Platforms must balance cross-side externalities; optimal pricing often subsidizes one side to attract the other, affecting adoption and competition.

The problem (before → after)

  • Before: Single-sided pricing misses cross-side responses.
  • After: Model both sides’ demand and cross-side effects to set prices and design policies.

Mental model first

Think of a dance: more leaders attract more followers and vice versa. The organizer might discount one group to balance the floor.

Just-in-time concepts

  • Cross-side elasticities; price structure vs price level.
  • Multi-homing and exclusivity.
  • Platform differentiation and steering.

First-pass solution

Write demands D_A(p_A, n_B), D_B(p_B, n_A); choose p_A, p_B to maximize platform objective subject to equilibrium adoption; analyze welfare and antitrust.

Iterative refinement

  1. Steering/search bias and self-preferencing.
  2. Interoperability mandates vs innovation incentives.
  3. Regulation of gatekeepers and access pricing.

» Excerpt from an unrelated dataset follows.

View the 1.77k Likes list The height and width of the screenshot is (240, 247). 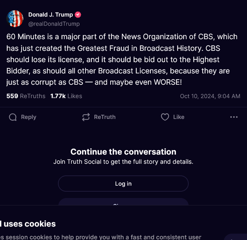click(66, 96)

Principles, not prescriptions

  • Optimize price structure, not just levels; consider subsidies.
  • Guard against foreclosure; ensure contestability.

Common pitfalls

  • Ignoring multi-homing; over-subsidizing one side without retention.
  • Neglecting governance (rules, trust & safety).

Connections and contrasts

  • See also: [/blog/network-effects], [/blog/diffusion-of-innovation].

Quick checks

  1. Why subsidize? — To unlock cross-side demand.
  2. Why price structure? — Who pays matters more than total take rate.
  3. Antitrust angle? — Platform power via cross-side control.